- Task requirements: From the records below, transcribe exactly the lines that begin at the line with "Read More (28, 2005)" and end at the line with "[How Fitness Training", both included.

[Information provided — start]

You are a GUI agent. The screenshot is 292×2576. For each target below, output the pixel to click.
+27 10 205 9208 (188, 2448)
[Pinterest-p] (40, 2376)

[Information provided — finish]
[Information provided — start]

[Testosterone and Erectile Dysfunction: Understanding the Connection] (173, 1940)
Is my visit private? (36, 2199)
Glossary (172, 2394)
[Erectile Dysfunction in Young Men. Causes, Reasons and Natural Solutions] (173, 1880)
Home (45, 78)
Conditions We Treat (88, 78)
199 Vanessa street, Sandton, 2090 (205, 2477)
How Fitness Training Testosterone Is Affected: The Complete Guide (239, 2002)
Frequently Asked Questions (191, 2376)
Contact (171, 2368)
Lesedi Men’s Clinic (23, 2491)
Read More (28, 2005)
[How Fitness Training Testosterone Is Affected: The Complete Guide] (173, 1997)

[Information provided — finish]

- The completed task:
Read More (28, 2005)
[How Fitness Training Testosterone Is Affected: The Complete Guide] (173, 1997)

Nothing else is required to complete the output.